New Data on the Black Wave

―The role of Village-Level Factors in Mortality―

April 25, 2013 6:30 PM (finished)


Daniel P. Aldrich

(Associate Professor, Department of Political Science, Purdue University)

Date/Time April 25, 2013 6:30 PM
Location Room 549 5th floor, Akamon Sogo Kenkyuto, Institute of Social Science, University of Tokyo  [map]
Abstract The consequences of the 3/11 compounded disaster were not distributed equally across the coastal towns, villages, and cities of the Tohoku region of Japan. Instead, the mortality rate due to the tsunami varied tremendously from zero to ten percent of the local residential population. What accounts for this variation remains a critical question for researchers to answer. This paper uses a new data set of roughly 300 villages along five coastal prefectures to untangle the factors connected to mortality during the disaster. With data on demographic, geophysical, infrastructure, social capital, political, and economic conditions, we find strong effects of tsunami characteristics, social capital measures, and demographic conditions.

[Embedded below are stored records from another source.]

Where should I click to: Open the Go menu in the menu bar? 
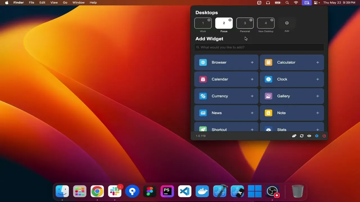coord(65,3)
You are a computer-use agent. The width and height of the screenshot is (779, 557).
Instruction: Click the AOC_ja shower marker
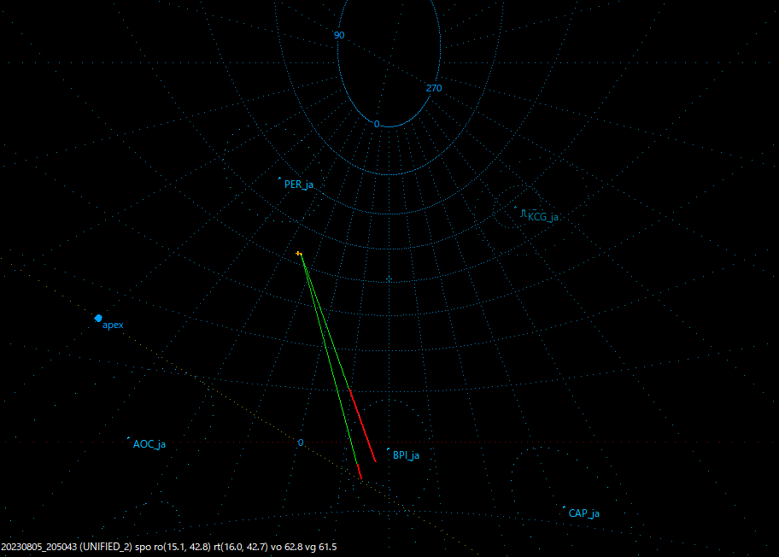tap(130, 438)
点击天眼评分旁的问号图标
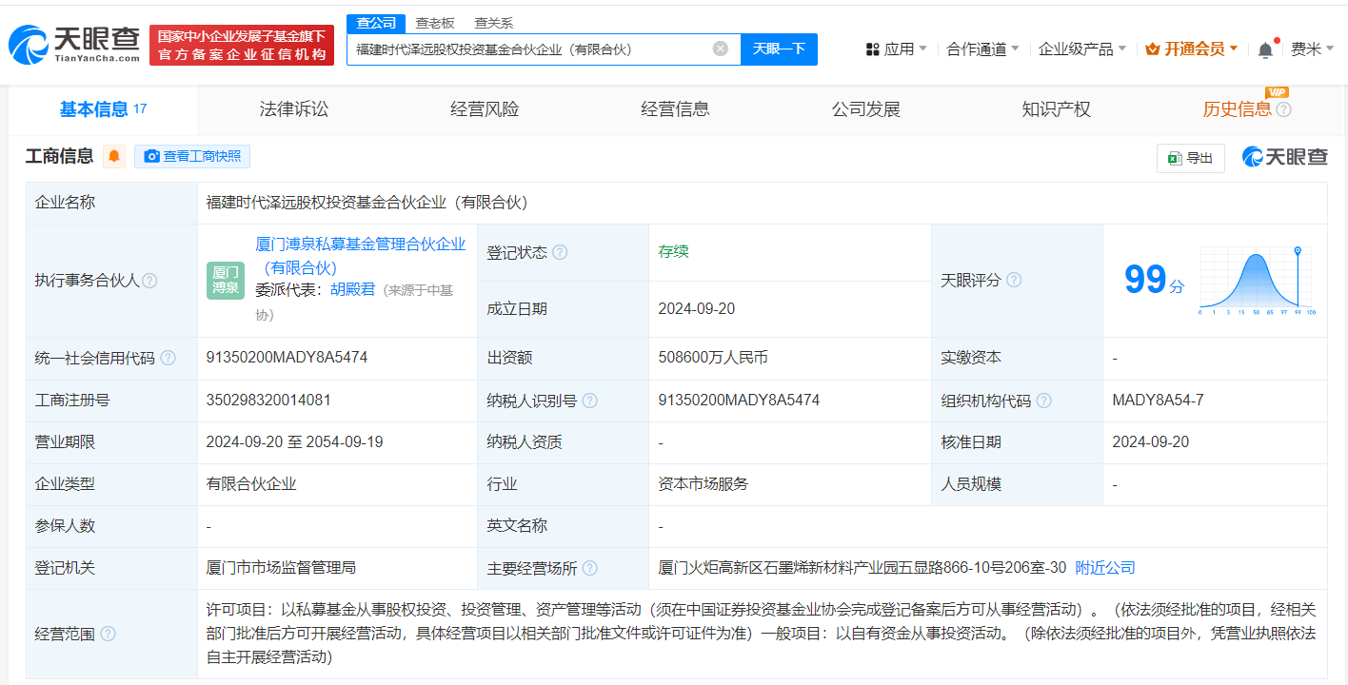1348x685 pixels. (1015, 280)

These findings have important policy implications for future disasters in Japan and abroad.
Bio Daniel P. Aldrich is an associate professor of political science at Purdue University who is on leave as a Fulbright research fellow at the University of Tokyo’s Economics Department for the academic year 2012-2013 and who was an American Association for the Advancement of Science fellow at USAID during the 2011-2012 academic year. He is the author of two books (Site Fights and Building Resilience), 25 peer reviewed articles, and more than 60 reviews, OpEds, and articles for the general public. He is a board member of the journals Asian Politics and Policy and Risk Hazards and Crisis in Public Policy and a Mansfield U.S. Japan Network for the Future Alumnus. He is the section organizer for the American Political Science Association’s Disasters and Crises Related Group.